= Russell Mills (publisher) =

Canadian former media executive

Russell Andrew Mills (born July 14, 1944 in St. Thomas, Ontario) is a Canadian former media executive and a leader and advisor of several societies. Mills worked in the Ottawa Citizen for 31 years, the last 16 as the newspaper's publisher.

==Newspaper industry==
Russell Mills began his career in journalism part-time from 1964 to 1967 at the London Free Press while studying sociology at the University of Western Ontario. He worked in the Oshawa Times between 1970-1971, before joining the Ottawa Citizen as a copyeditor. Starting from 1977, he had advanced from editor, then general manager in 1984, becoming publisher in 1986. He later became president responsible for 17 daily and many weekly newspapers distributed by the national Southam Newspaper Group, before returning to the Citizen.

In 1996, Conrad Black's Hollinger media group bought the controlling interest in Southam, which led to what was dubbed as a "renaissance" for the Citizen. Although not a national or Toronto-based paper, the Citizen was perceived as Southam's flagship, albeit in decline in the lead-up to Black's purchase. To address the 24 percent drop to 134,266 in weekday circulation over the previous four years, Mills met with Black at New York's Carlyle Hotel to discuss new directions. A few days later in an article in The Globe and Mail, Black described the changes he envisioned to the "overwhelming avalanche of soft, left, bland, envious pap which has poured like sludge through the centre pages of most of the Southam papers for some time."

Mills' plan called for less reliance on government and news-wire services in favour of original, authoritative content about local issues or industries that were of interest to readers. Neil Reynolds was hired as the Citizen's editor in December 1996 as part of the change.

==2002 dismissal controversy==
In 2002, Mills (then 57) was dismissed from the Citizen by CanWest Global Communications Corporation, following a publication of a story critical of Prime Minister Jean Chrétien and an editorial calling for Chrétien's resignation. The story was published the same day that CanWest Global chairman Izzy Asper had a meeting with Chrétien at the Parliamentary Press Gallery Dinner.

Mills claimed that he was dismissed because he failed to obtain approval from CanWest before publishing the editorial. However, CanWest's Leonard Asper, who was interviewed by the Canadian Broadcasting Corporation, said that the termination of Mills was a result of multiple violations over a period of time of principles and policies that had been set out for, and developed collaboratively with, the editors & publishers of their newspapers.

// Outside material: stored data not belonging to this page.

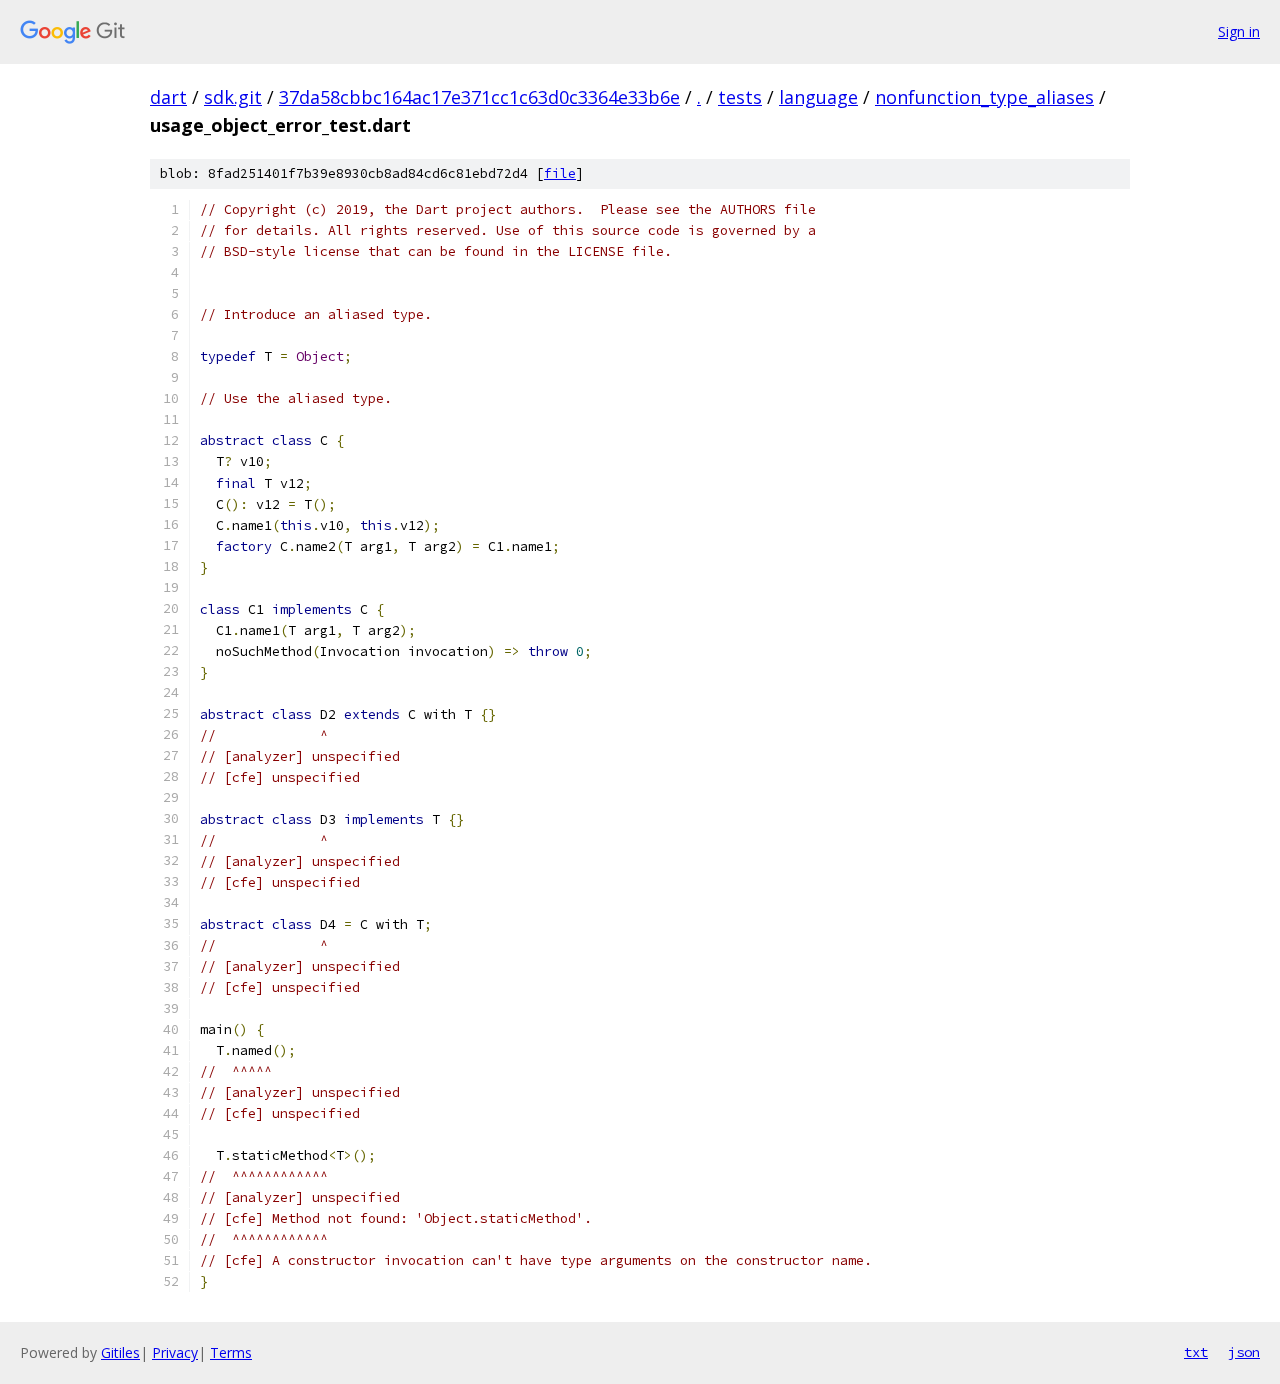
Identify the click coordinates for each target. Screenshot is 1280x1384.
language (818, 97)
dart (168, 97)
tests (740, 97)
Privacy (175, 1352)
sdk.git (233, 97)
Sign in (1239, 31)
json (1244, 1352)
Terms (231, 1352)
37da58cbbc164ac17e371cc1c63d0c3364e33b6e (479, 97)
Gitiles (120, 1352)
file (560, 173)
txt (1196, 1352)
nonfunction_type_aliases (984, 97)
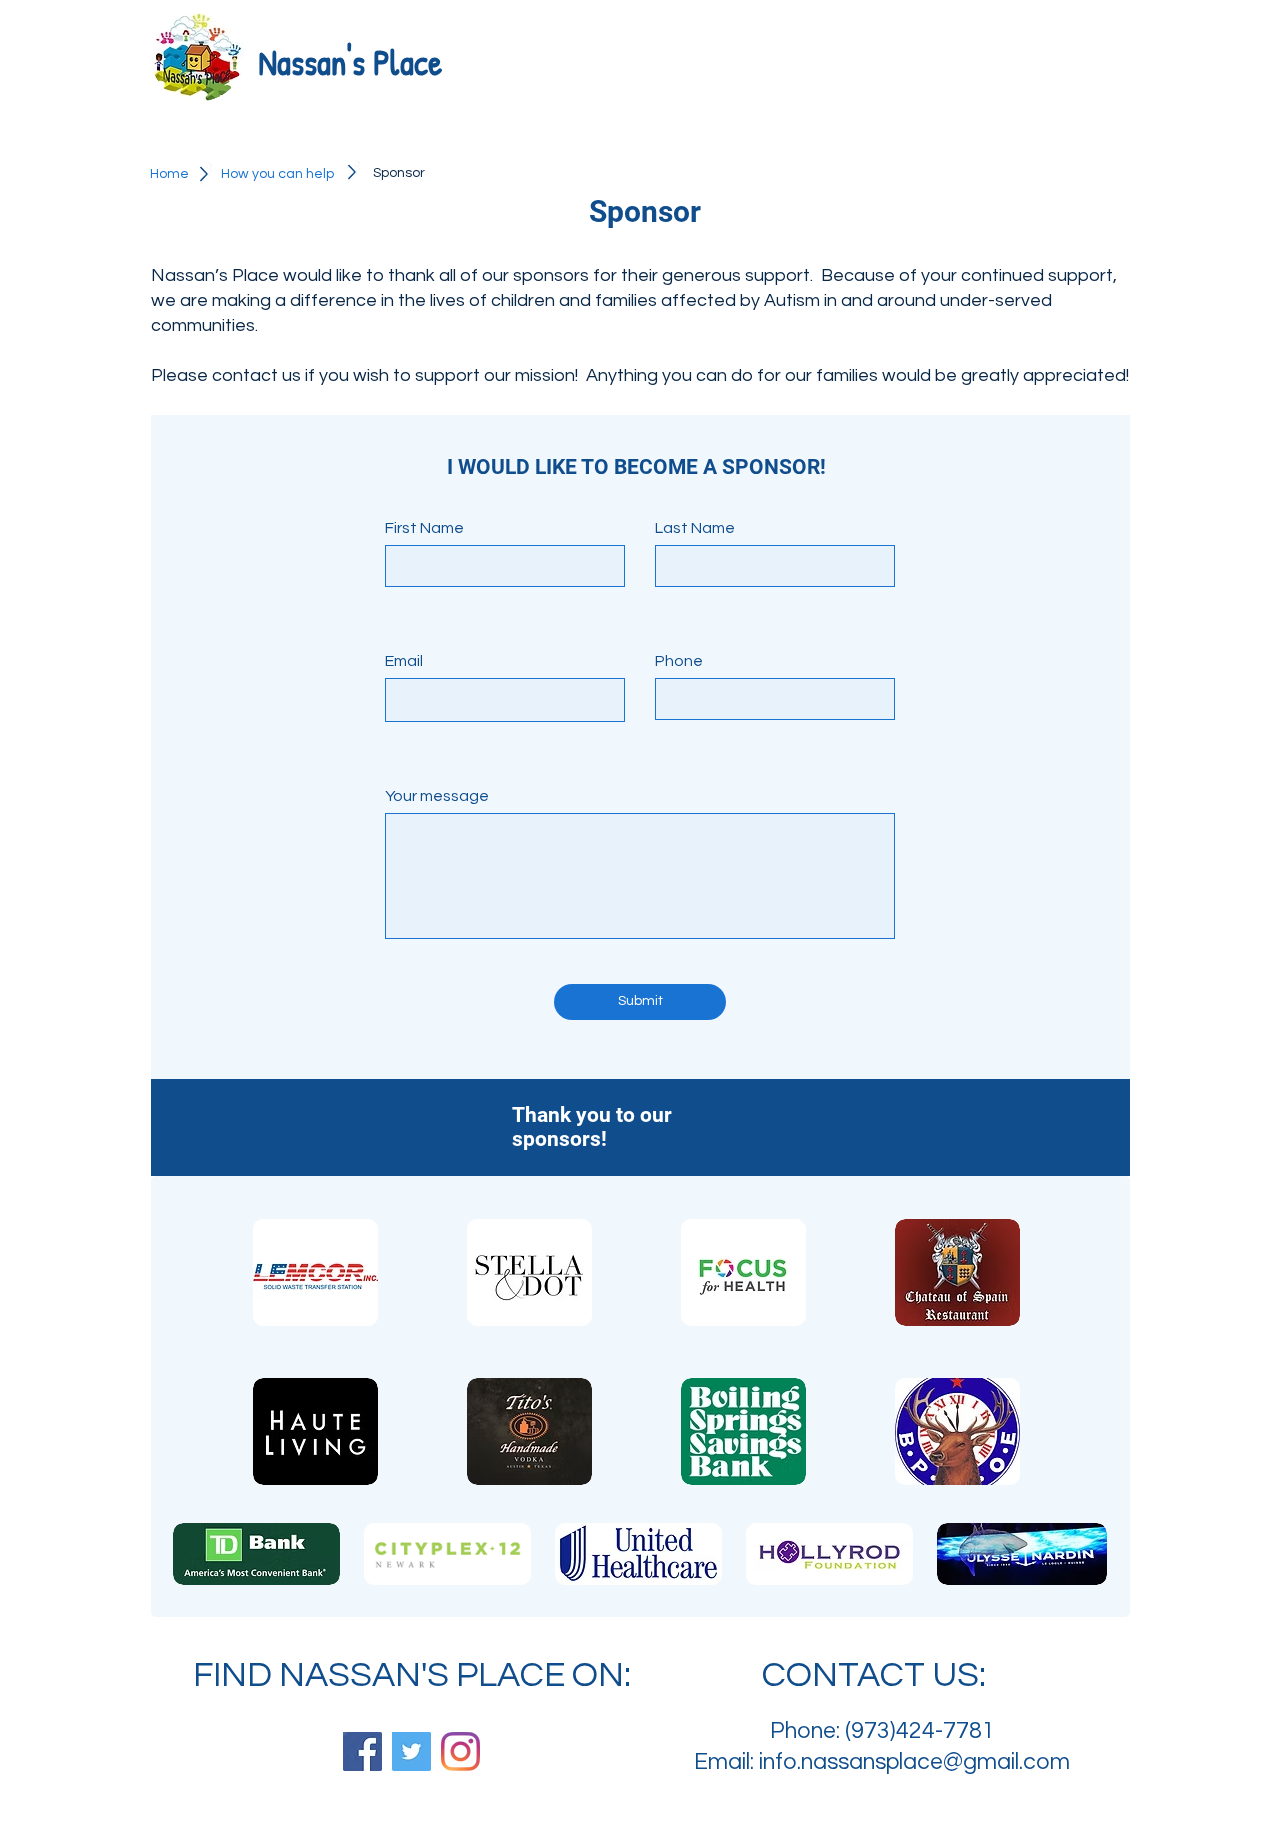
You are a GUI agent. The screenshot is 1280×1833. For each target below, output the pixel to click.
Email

Also, that he had allowed his editorial opinion to affect the news coverage at the Citizen and that under his leadership, the paper had become "homogeneous".

The dismissal generated a strong reaction in the Ottawa community and throughout Canada over concerns of press freedom and independence from corporate influence. On the day after the firing, former Councillor Karin Howard organized a protest in front of the Citizen building where five prominent individuals spoke against the firing." Reporters at the Citizen withheld their bylines from stories, Ottawa city council members denounced the firing, and some members of Parliament called for an investigation into the relationship between CanWest and Chrétien's Liberal Party government.

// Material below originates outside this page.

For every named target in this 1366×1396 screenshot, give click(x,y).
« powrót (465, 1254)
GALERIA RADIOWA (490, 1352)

Within a week of his dismissal, 5,000 subscriptions were cancelled. In Parliament, NDP leader Alexa McDonough stated: "Russell Mills was fired because the Prime Minister's buddy happened to be his boss... That is downright dangerous to democracy. We need a full public inquiry into media concentration, ownership and convergence."

==Post-journalism==
After dismissal from the Ottawa Citizen, Mills became a Nieman Fellow at Harvard University. In 2002, Mills received an Honorary Doctor of Laws degree from Carleton University for services to the community and the newspaper industry; he was also awarded with the Queen’s Golden Jubilee Medal for services to Canada. Mills joined Algonquin College in 2003 as Dean of the Faculty of Arts, Media and Design.

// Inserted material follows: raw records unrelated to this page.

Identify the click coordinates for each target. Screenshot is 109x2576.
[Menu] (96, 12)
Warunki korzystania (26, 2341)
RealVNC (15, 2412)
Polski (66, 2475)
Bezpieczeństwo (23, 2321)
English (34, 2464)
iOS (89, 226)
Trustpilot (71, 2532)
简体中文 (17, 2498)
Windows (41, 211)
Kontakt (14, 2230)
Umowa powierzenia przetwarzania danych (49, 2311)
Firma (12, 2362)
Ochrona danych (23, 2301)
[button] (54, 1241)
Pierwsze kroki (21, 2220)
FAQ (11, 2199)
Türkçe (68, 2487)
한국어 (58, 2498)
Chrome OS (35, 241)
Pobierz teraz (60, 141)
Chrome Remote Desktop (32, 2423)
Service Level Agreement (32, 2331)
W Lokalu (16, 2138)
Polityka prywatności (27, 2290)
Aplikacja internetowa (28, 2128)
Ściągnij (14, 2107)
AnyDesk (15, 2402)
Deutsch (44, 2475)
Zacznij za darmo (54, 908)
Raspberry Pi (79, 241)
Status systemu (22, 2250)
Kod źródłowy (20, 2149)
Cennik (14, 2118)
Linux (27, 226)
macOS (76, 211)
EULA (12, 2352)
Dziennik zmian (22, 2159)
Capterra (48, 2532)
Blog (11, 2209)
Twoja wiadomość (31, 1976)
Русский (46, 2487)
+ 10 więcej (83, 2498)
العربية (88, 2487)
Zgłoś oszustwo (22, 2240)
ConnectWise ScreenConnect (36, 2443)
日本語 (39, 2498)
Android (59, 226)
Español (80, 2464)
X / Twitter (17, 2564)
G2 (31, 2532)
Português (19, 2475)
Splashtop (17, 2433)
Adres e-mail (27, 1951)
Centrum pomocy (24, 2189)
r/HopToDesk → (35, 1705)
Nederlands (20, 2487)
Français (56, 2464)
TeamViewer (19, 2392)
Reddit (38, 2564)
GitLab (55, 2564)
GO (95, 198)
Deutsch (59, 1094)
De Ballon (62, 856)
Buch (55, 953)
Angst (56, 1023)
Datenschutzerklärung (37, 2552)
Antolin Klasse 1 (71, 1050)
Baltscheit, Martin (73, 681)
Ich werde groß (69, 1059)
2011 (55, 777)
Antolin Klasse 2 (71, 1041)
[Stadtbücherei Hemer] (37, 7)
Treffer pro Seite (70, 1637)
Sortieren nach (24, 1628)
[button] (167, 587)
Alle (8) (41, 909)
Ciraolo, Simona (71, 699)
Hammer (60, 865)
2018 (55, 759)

In 2007, Mills was appointed (and reappointed in 2012) chairman of the National Capital Commission (NCC). The NCC is responsible for planning and participating in the development, conservation, and improvement of Canada's capital region. Before his appointment, Mills had criticized NCC for its secrecy.

Mills is president of the Michener Awards Foundation for public service journalism, a director of the Canadian Film Institute and of the Canadian Battlefields Foundation and an adjudicator on the Canadian Broadcast Standards Council.